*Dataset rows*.

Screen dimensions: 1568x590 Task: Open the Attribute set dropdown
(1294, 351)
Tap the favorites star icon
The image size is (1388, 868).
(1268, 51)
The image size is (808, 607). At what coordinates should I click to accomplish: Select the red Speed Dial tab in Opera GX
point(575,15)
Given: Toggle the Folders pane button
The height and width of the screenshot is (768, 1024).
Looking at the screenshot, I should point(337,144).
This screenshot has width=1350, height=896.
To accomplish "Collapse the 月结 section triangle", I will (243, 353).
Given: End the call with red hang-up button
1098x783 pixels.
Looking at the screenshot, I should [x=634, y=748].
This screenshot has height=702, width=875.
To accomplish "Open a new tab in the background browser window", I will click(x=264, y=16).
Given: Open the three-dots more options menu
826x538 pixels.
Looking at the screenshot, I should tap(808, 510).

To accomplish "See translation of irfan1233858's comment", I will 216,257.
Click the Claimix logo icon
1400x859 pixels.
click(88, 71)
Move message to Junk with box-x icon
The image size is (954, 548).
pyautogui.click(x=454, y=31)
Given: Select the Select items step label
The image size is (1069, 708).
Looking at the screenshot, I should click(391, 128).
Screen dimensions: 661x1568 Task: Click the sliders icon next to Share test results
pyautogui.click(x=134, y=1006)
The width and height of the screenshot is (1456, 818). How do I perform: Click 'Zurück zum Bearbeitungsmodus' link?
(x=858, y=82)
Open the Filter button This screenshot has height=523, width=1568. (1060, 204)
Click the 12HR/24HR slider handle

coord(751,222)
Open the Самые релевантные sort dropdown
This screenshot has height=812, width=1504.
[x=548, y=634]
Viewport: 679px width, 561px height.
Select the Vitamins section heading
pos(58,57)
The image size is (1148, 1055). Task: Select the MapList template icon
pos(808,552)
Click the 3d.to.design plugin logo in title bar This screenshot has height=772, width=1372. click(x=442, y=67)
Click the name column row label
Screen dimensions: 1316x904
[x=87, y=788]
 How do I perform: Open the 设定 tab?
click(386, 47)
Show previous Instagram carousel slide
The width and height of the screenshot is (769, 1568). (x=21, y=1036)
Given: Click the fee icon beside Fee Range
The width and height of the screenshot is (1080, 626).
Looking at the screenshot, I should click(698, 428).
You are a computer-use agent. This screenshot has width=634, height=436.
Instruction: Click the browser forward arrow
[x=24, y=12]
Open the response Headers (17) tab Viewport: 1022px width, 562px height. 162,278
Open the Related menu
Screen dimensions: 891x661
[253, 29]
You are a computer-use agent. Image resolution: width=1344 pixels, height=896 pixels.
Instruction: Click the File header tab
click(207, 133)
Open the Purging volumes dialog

*JOB*. Write out all of the records above again, substituting "Instruction" for every instance of "Given" and leaving everything else unchanged.

*EXERCISE OUTPUT*.
Screen dimensions: 1568x590 Task: Open the Attribute set dropdown
(1294, 351)
Tap the favorites star icon
The image size is (1388, 868).
(1268, 51)
The image size is (808, 607). At what coordinates should I click to accomplish: Select the red Speed Dial tab in Opera GX
point(575,15)
Instruction: Toggle the Folders pane button
The height and width of the screenshot is (768, 1024).
Looking at the screenshot, I should point(337,144).
This screenshot has width=1350, height=896.
To accomplish "Collapse the 月结 section triangle", I will (243, 353).
Instruction: End the call with red hang-up button
1098x783 pixels.
Looking at the screenshot, I should [x=634, y=748].
This screenshot has height=702, width=875.
To accomplish "Open a new tab in the background browser window", I will click(x=264, y=16).
Instruction: Open the three-dots more options menu
826x538 pixels.
Looking at the screenshot, I should tap(808, 510).

To accomplish "See translation of irfan1233858's comment", I will 216,257.
Click the Claimix logo icon
1400x859 pixels.
click(88, 71)
Move message to Junk with box-x icon
The image size is (954, 548).
pyautogui.click(x=454, y=31)
Instruction: Select the Select items step label
The image size is (1069, 708).
Looking at the screenshot, I should click(391, 128).
Screen dimensions: 661x1568 Task: Click the sliders icon next to Share test results
pyautogui.click(x=134, y=1006)
The width and height of the screenshot is (1456, 818). How do I perform: Click 'Zurück zum Bearbeitungsmodus' link?
(x=858, y=82)
Open the Filter button This screenshot has height=523, width=1568. (1060, 204)
Click the 12HR/24HR slider handle

coord(751,222)
Open the Самые релевантные sort dropdown
This screenshot has height=812, width=1504.
[x=548, y=634]
Viewport: 679px width, 561px height.
Select the Vitamins section heading
pos(58,57)
The image size is (1148, 1055). Task: Select the MapList template icon
pos(808,552)
Click the 3d.to.design plugin logo in title bar This screenshot has height=772, width=1372. click(x=442, y=67)
Click the name column row label
Screen dimensions: 1316x904
[x=87, y=788]
 How do I perform: Open the 设定 tab?
click(386, 47)
Show previous Instagram carousel slide
The width and height of the screenshot is (769, 1568). (x=21, y=1036)
Instruction: Click the fee icon beside Fee Range
The width and height of the screenshot is (1080, 626).
Looking at the screenshot, I should click(698, 428).
You are a computer-use agent. This screenshot has width=634, height=436.
Instruction: Click the browser forward arrow
[x=24, y=12]
Open the response Headers (17) tab Viewport: 1022px width, 562px height. 162,278
Open the Related menu
Screen dimensions: 891x661
[253, 29]
You are a computer-use agent. Image resolution: width=1344 pixels, height=896 pixels.
Instruction: Click the File header tab
click(207, 133)
Open the Purging volumes dialog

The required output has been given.